Seminaristas desde y para el Pueblo de Dios  - Alfa y Omega

El Día del Seminario, celebrado este último domingo, 22 de marzo, nos lleva a reflexionar sobre la importancia del seminario en la vida de toda Iglesia local, también en la de la archidiócesis de Madrid. No olvidemos que es allí donde se forman los futuros presbíteros, aquellos a quienes un día se les confiará la misión de acompañar la vida del Pueblo de Dios, para el que son ordenados y desde el que han surgido.

En las manos de la Iglesia local

El Pueblo de Dios tiene una importancia fundamental en la formación de los futuros presbíteros. Hablando sobre el seminario, el arzobispo de Madrid, cardenal José Cobo, recordaba este domingo que los seminaristas se ponen en las manos de aquellos que forman parte de la Iglesia local. Eso porque quien está en el seminario, «sale de una parroquia concreta, sale de una comunidad concreta y vive desde el Pueblo de Dios».

Una inserción en el Pueblo de Dios que se fomenta desde la escucha, la comunión y la apertura al Espíritu. Son elementos que deben estar presentes en una formación que tiene en cuenta la realidad concreta, como señalaba recientemente el rector del Seminario Conciliar de Madrid, Antonio Secilla. Es ahí donde se hacen presentes los signos de los tiempos, un imperativo para no vivir la vocación como algo aislado de la realidad, para no ver los seminarios como burbujas que aíslan de la vida de la gente de a pie, como espacios separados o alejados.

Desde el Seminario de Madrid se ve necesario profundizar en esa dimensión comunitaria de la vocación, tanto antes como durante el proceso de discernimiento vocacional. Una dinámica que cobra sentido cuando se entiende que el seminarista es llamado para un día ser enviado a servir al pueblo de Dios, del que todos los bautizados formamos parte y con el que todos los presbíteros y aquellos que se forman para asumir ese servicio, vamos caminando todos juntos. Al final, el seminarista es llamado a descubrir que la vida del sacerdote es «vivir en medio de una comunidad», como decía el rector del Seminario de Madrid.

Formación comunitaria

Esa referencia al Pueblo de Dios está muy presente en la vida de la Iglesia hoy en día. Al respecto, el Grupo de Estudio n. 4 sobre «La revisión de la Ratio Fundamentalis Institutionis Sacerdotalis en perspectiva sinodal misionera», incide, entre otros elementos, en la dimensión esencialmente comunitaria de la formación y en la participación de una variedad de figuras en el discernimiento.

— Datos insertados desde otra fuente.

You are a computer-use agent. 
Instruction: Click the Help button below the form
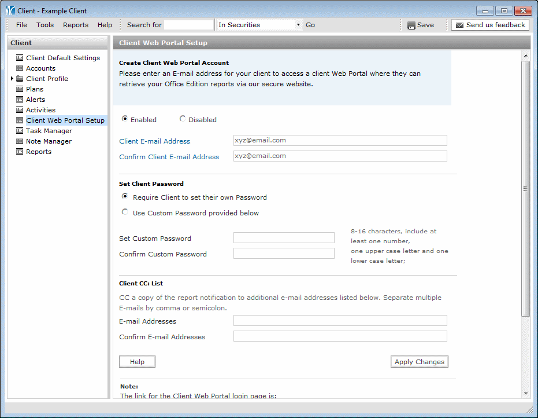point(137,362)
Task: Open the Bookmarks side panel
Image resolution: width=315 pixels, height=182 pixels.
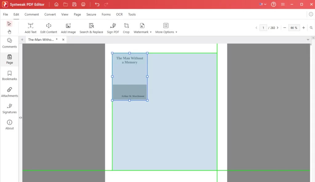Action: click(10, 75)
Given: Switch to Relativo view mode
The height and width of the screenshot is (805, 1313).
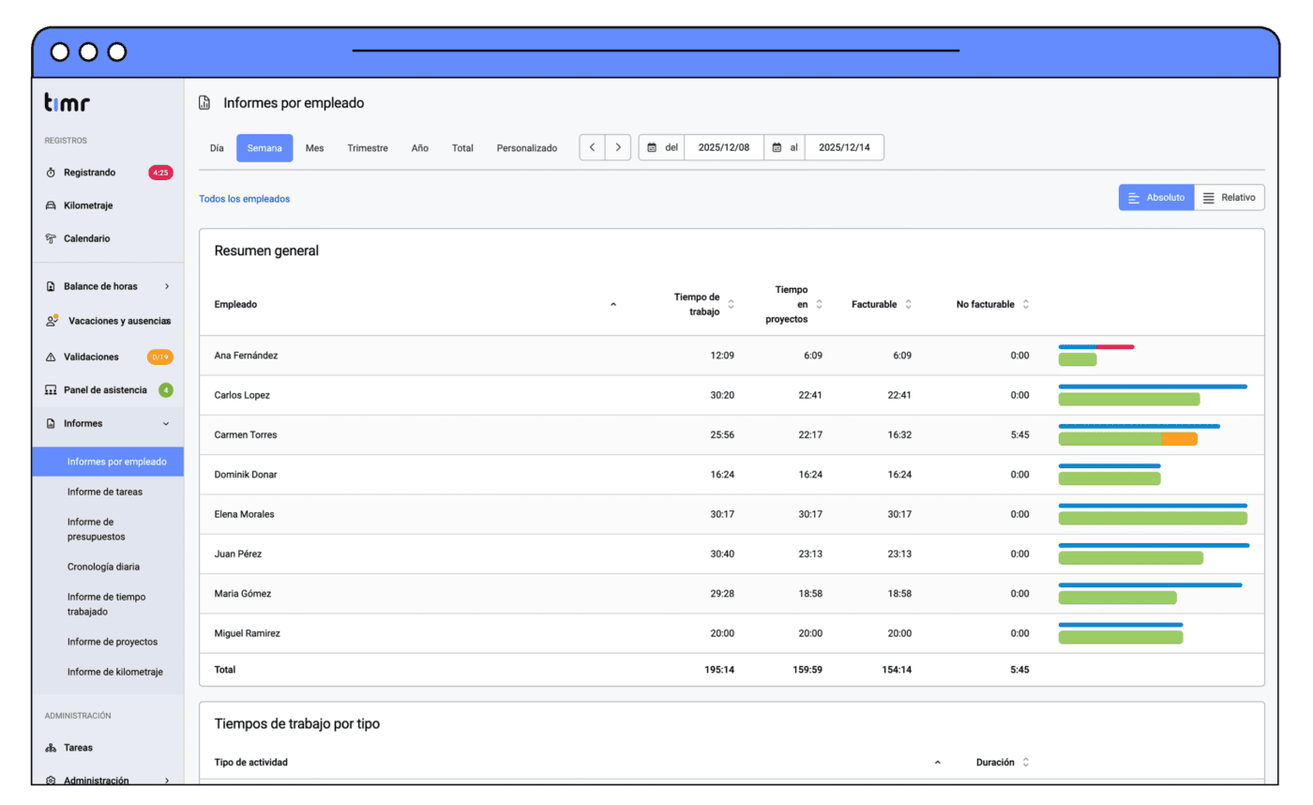Looking at the screenshot, I should [1230, 198].
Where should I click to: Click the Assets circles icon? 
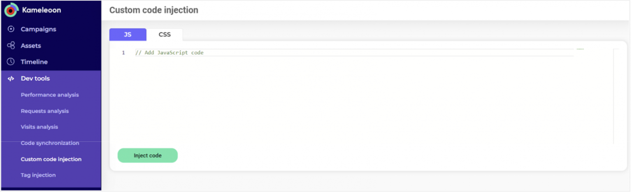[11, 46]
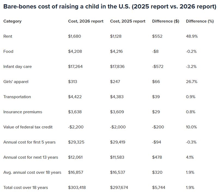Click the Difference ($) column header
The image size is (218, 195).
coord(165,21)
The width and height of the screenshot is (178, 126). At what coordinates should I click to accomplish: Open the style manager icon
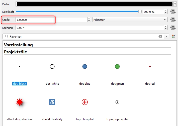pyautogui.click(x=173, y=36)
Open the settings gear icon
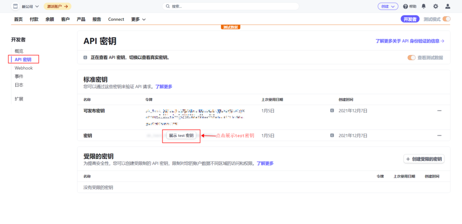The width and height of the screenshot is (462, 224). tap(435, 6)
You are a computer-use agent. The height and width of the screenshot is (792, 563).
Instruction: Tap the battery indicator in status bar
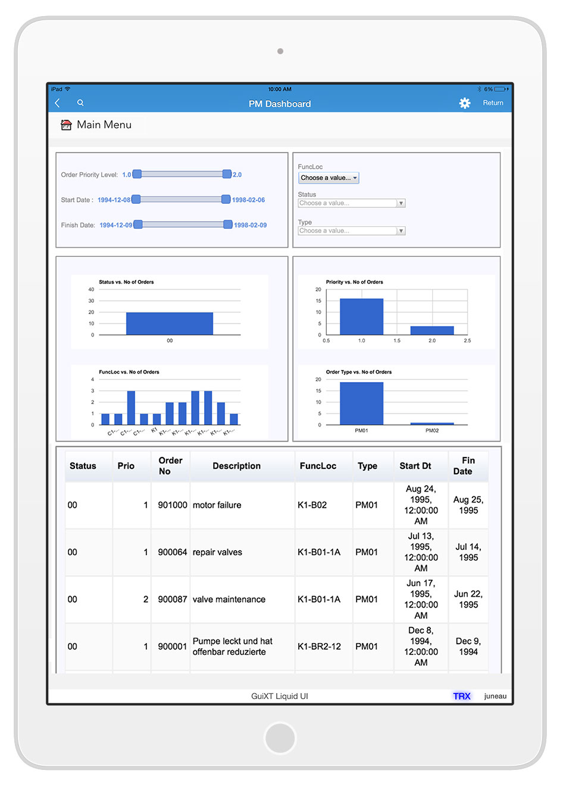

La Asamblea Sinodal del Sínodo sobre la Sinodalidad subraya la identidad relacional del ministerio ordenado «en y desde» el Pueblo de Dios: una formación que se desarrolle en la vida ordinaria de las comunidades cristianas. A ello se une una formación compartida junto con otros miembros del Pueblo de Dios y una mayor participación de personas de diversas vocaciones en la formación de los futuros pastores, con especial atención a la aportación de las mujeres y las familias.

Son elementos que lejos de suponer posibles amenazas, fomentan la escucha, el diálogo, la corresponsabilidad y el discernimiento eclesial. Avanzar en las relaciones nuevas en el Pueblo de Dios es un desafío para todos los bautizados, también para los seminaristas. Son relaciones orientadas a la corresponsabilidad, a la comunión, a la comunidad, a la fraternidad, al servicio.